→ SOURCE TEXT:

+---+

If you are struggling to find the time to achieve blissful BICHOK (butt in chair, hands on keyboard), this is my best advice. It’s so simple, but learning this concept literally changed my life. 

The thing you do first always gets done. So if you want to write, but work, family, chores, exercise, and every type of procrastination known to man have kept you from the task, then just re-prioritize and get the writing done first. Or as close to first as you can.

Once I started embracing this idea, I began getting out of bed and heading straight to the writing desk. A bathroom break or food break will probably be necessary in there somewhere, but when I stopped checking my email or my phone’s notifications or social media first, it’s amazing how much writing I got done. 

I would get a few hundred words before my stomach began grumbling too loud to hear my own thoughts. And postponing that shower until after I completed my chapter made it a delightful reward. 

This may require waking up a bit earlier than everyone else in your home, which may also require going to be earlier, but even if you only eke out an additional 15 minutes a day—when you do it first, it always gets done!

2. Write Fast. Edit Slow.

I don’t recall when I first heard of fast drafting, but it was some time after I realized that I needed to let go of the idea that my first draft would be anything but a mess. The famous and inspiring essay by Anne Lamott, “Shitty First Drafts” from her book Bird by Bird drove that home, but I soon realized that not only should my first draft be shitty, it should also be written as quickly as possible. 

In my early days as a writer, I would slog through first drafts and never make it through the entire manuscript because I spent so much time on the opening. Of course, the beginning of a novel is extremely important, but it’s moot if you never write the end. 

However, once I realized that I needed to turn off my inner editor and tap into my brain’s  “flow state” and just write without considering the outcome (too much), then I could keep writing all the way to the end of a project. Only then would I allow myself to edit.

+---+

→ DATA:
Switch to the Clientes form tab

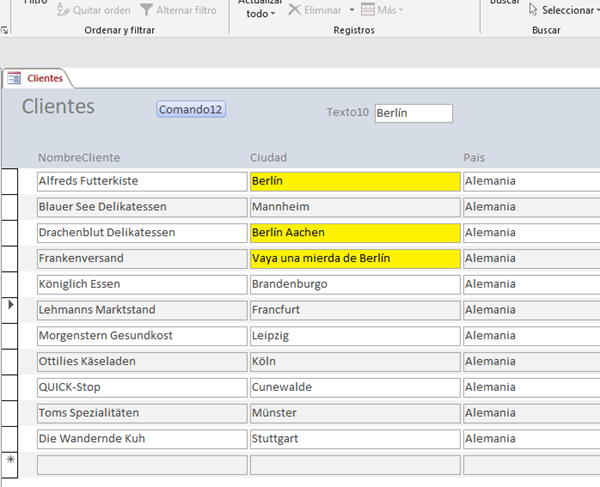43,78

+---+

→ PROBLEM DETAILS: Transcribe, word for word, the part of the text on writing habits that opens with the words containing "Once I started" and closes with "Fast. Edit Slow.".

→ TASK ANSWER:
Once I started embracing this idea, I began getting out of bed and heading straight to the writing desk. A bathroom break or food break will probably be necessary in there somewhere, but when I stopped checking my email or my phone’s notifications or social media first, it’s amazing how much writing I got done. 

I would get a few hundred words before my stomach began grumbling too loud to hear my own thoughts. And postponing that shower until after I completed my chapter made it a delightful reward. 

This may require waking up a bit earlier than everyone else in your home, which may also require going to be earlier, but even if you only eke out an additional 15 minutes a day—when you do it first, it always gets done!

2. Write Fast. Edit Slow.